Exercise requirements » Extract the part of the items that opens with the line containing "Image resolution: width=702" and closes with the line containing "click(x=666, y=264)", and reproduce those lines exactly, both ends included.
* * *
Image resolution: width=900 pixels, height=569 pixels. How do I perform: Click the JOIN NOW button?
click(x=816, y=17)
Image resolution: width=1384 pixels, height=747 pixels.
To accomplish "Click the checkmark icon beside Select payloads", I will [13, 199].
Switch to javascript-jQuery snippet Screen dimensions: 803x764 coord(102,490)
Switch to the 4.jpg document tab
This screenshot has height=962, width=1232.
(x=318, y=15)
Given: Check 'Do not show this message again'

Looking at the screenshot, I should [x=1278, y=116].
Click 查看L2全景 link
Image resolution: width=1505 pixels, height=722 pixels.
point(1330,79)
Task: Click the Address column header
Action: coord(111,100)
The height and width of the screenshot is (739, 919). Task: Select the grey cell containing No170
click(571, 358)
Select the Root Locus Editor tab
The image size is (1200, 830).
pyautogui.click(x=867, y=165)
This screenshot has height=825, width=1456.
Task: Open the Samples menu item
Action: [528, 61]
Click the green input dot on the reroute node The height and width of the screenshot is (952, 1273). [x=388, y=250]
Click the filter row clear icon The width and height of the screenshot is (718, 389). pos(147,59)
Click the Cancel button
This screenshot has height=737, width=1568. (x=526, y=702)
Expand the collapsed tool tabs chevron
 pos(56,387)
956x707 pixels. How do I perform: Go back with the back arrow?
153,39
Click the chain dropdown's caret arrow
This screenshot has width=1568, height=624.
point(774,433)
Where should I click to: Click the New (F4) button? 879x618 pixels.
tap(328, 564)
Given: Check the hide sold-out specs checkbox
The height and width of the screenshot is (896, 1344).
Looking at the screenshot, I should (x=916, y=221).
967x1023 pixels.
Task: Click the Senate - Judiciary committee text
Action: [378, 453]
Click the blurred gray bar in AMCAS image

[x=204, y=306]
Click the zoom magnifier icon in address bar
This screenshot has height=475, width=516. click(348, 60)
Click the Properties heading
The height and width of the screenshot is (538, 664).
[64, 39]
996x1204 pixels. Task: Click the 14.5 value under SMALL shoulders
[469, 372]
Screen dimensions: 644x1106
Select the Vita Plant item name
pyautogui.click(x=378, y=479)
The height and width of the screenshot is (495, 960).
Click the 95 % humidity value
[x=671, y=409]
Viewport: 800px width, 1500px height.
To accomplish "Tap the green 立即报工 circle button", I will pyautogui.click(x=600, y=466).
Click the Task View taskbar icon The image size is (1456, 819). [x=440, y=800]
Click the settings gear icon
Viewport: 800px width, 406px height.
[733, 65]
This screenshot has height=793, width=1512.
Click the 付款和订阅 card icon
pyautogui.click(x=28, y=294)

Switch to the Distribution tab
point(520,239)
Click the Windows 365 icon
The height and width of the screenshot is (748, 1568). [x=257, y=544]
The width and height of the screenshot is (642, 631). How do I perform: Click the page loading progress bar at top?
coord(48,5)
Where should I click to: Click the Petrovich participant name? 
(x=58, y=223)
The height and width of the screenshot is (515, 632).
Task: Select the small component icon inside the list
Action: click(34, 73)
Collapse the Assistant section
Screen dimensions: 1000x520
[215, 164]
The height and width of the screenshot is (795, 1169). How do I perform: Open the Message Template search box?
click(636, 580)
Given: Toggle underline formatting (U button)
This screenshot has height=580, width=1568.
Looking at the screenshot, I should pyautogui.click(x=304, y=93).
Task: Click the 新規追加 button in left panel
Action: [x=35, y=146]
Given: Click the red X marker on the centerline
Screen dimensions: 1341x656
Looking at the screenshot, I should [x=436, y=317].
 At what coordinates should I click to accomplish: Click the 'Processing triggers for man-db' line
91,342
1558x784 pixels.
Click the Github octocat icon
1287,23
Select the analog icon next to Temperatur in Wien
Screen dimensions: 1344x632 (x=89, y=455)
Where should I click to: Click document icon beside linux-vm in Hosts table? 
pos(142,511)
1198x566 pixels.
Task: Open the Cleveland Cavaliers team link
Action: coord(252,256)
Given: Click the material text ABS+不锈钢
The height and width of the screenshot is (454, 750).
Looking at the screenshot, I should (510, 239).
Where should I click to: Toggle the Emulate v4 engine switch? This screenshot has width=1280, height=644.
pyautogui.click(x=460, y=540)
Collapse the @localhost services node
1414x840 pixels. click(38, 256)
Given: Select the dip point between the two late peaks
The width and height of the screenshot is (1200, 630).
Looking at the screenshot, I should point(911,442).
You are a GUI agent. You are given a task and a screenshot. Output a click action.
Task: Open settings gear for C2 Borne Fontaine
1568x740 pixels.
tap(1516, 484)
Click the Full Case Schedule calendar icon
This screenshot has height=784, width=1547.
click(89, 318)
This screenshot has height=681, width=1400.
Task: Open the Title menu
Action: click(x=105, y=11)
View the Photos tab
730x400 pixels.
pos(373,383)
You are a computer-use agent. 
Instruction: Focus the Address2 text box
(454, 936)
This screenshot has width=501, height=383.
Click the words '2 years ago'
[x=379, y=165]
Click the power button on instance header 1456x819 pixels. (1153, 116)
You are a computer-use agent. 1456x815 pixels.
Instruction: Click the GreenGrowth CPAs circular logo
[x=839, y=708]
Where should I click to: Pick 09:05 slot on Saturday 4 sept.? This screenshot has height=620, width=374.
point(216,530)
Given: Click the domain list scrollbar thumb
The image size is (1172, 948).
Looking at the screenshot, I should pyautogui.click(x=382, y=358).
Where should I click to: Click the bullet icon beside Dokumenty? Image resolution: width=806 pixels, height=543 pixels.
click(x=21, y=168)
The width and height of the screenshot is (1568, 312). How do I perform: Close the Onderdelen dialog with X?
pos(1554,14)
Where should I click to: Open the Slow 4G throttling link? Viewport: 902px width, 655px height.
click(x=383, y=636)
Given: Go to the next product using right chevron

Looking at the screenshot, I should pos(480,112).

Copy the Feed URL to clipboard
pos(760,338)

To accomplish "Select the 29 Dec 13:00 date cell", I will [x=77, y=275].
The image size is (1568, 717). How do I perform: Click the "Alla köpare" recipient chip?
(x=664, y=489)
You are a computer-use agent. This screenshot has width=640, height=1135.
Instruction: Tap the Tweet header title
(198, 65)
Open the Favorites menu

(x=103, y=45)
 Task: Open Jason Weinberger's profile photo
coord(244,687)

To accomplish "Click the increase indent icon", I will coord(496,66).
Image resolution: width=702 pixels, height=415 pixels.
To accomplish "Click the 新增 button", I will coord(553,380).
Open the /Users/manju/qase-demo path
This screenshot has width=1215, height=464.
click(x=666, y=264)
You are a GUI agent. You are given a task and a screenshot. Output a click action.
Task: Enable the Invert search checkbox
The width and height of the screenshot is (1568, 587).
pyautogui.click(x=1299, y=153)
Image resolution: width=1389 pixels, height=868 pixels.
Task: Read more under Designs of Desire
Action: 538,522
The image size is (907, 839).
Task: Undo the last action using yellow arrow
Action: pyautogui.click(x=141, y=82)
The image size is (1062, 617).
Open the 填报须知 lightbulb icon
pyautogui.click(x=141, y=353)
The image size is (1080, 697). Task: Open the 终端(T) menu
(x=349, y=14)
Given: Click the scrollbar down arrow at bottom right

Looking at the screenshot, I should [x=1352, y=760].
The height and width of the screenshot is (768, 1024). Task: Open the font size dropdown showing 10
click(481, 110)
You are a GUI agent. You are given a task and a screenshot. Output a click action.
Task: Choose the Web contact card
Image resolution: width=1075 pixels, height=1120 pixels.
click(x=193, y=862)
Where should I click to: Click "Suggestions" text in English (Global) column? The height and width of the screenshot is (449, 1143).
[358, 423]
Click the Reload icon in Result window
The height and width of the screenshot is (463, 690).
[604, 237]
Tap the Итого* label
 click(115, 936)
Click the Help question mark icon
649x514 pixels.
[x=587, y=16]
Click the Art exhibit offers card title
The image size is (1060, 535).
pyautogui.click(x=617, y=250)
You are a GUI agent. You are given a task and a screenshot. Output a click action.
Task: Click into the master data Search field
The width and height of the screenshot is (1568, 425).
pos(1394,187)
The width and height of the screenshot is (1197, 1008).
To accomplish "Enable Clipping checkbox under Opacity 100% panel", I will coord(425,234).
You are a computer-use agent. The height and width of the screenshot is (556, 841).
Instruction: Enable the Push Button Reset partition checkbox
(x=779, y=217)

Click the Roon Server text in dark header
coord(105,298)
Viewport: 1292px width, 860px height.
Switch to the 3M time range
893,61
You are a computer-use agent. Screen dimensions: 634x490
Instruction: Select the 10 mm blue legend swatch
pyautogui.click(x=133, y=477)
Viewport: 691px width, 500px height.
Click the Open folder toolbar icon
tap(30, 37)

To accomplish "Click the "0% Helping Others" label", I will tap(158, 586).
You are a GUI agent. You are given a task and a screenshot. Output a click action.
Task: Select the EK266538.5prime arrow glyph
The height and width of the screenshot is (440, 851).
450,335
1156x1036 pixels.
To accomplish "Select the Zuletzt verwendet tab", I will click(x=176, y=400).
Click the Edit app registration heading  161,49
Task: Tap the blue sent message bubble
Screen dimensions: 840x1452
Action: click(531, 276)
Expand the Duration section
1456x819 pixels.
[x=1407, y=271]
* * *
Complete answer »
Image resolution: width=702 pixels, height=415 pixels.
To accomplish "Click the 新增 button", I will coord(553,380).
Open the /Users/manju/qase-demo path
This screenshot has width=1215, height=464.
click(x=666, y=264)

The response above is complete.